Ghana: The mighty fallen
- The Economist
- Jun 23, 2015
- 2 min read

HOW do you spot an economic crisis from afar? Abandoned building projects are one red flag. So are relentless power cuts. Ghana has plenty of both. Its problems grew more dramatic this month when torrential rain flooded the capital, causing an explosion at a fuel station that claimed up to 200 lives.
This was a disaster that Ghana could ill afford. Until a few years ago, the West African country was an economic success story. Yet things have gone wrong under a government that ratcheted up spending on salaries and fuel subsidies just as commodity prices began to fall. The IMF came to the rescue in February, agreeing to lend Ghana almost $1 billion. But its problems are far from over.
Public debt could reach 70% of GDP this year, up from 43% in 2011. Annual growth, which topped 14% that year after oil began flowing, may dip to 3.5%; a budget-deficit target of 6.5% of GDP will be breached; and the cedi’s fall shows no sign of ending.
Ghana’s currency has fallen by over a quarter so far this year, in part because investors continue to shun its bonds. It has lost over 99% of its value against the dollar since 1992, calculates African Alliance, a bank. Inflation, at 16.9%, continues to make life a misery, especially for the quarter of Ghanaians who are poor.

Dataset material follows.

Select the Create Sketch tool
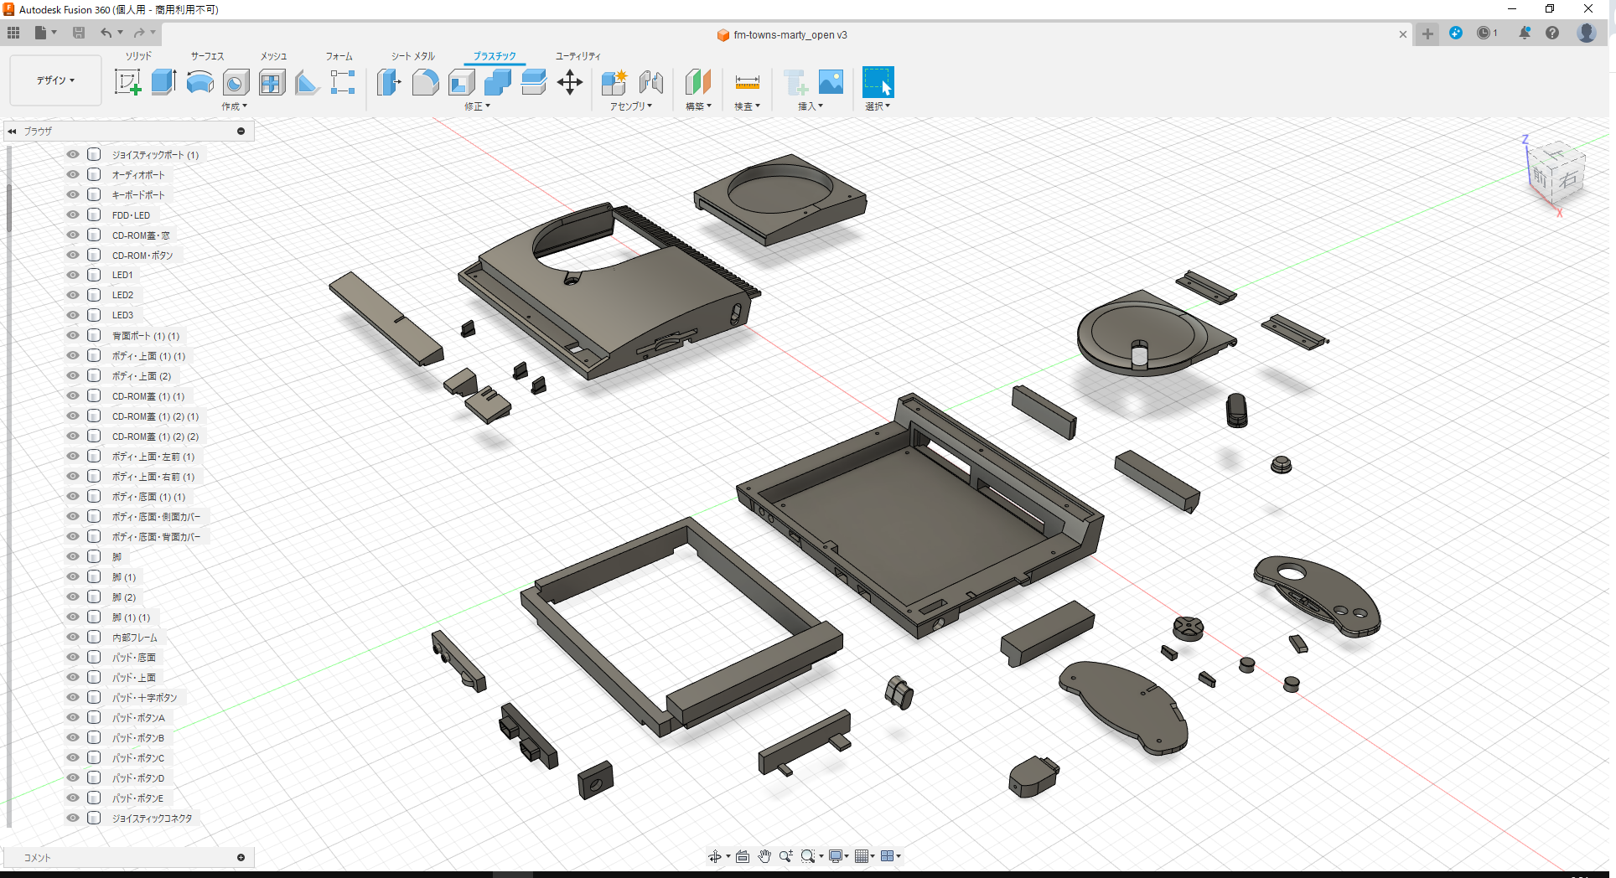1616x878 pixels. (x=127, y=81)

In marketplaces, locals complain that business has dried up. President John Mahama will have to rein in spending, notably on salaries, which gobble up most tax receipts. Yet Ghana’s leaders have a history of splurging in election years; and he seeks re-election in 2016.

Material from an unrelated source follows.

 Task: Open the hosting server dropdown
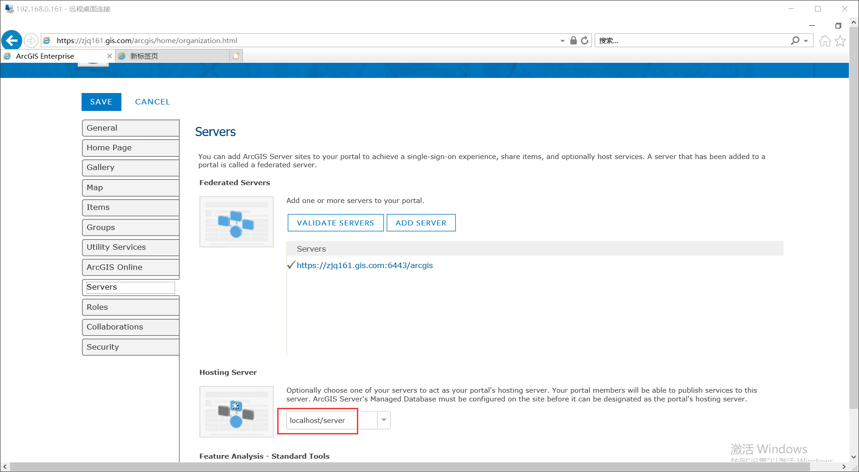[383, 420]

More worrying are the structural problems which were ignored when the economy was rising. Ghana relies on gold and cocoa for foreign earnings, leaving it skint when prices fall or crops fail. Successive leaders have failed to save during boom years, leading to an unhealthy addiction to the IMF, to which it has turned no fewer than 16 times since 1966. A crippling power crisis and seasonal floods have exposed infrastructural shortages which are costing lives as well as dollars.
Meanwhile corruption is a growing concern. A draft oil bill has been panned for handing too much power to the oil minister, a major problem in corruption-prone Nigeria. As Ghana’s oil production increases, so too will scope for mismanagement. “The worry,” says one Accra-based diplomat, “is that they are moving in the direction of Nigeria, not Norway.”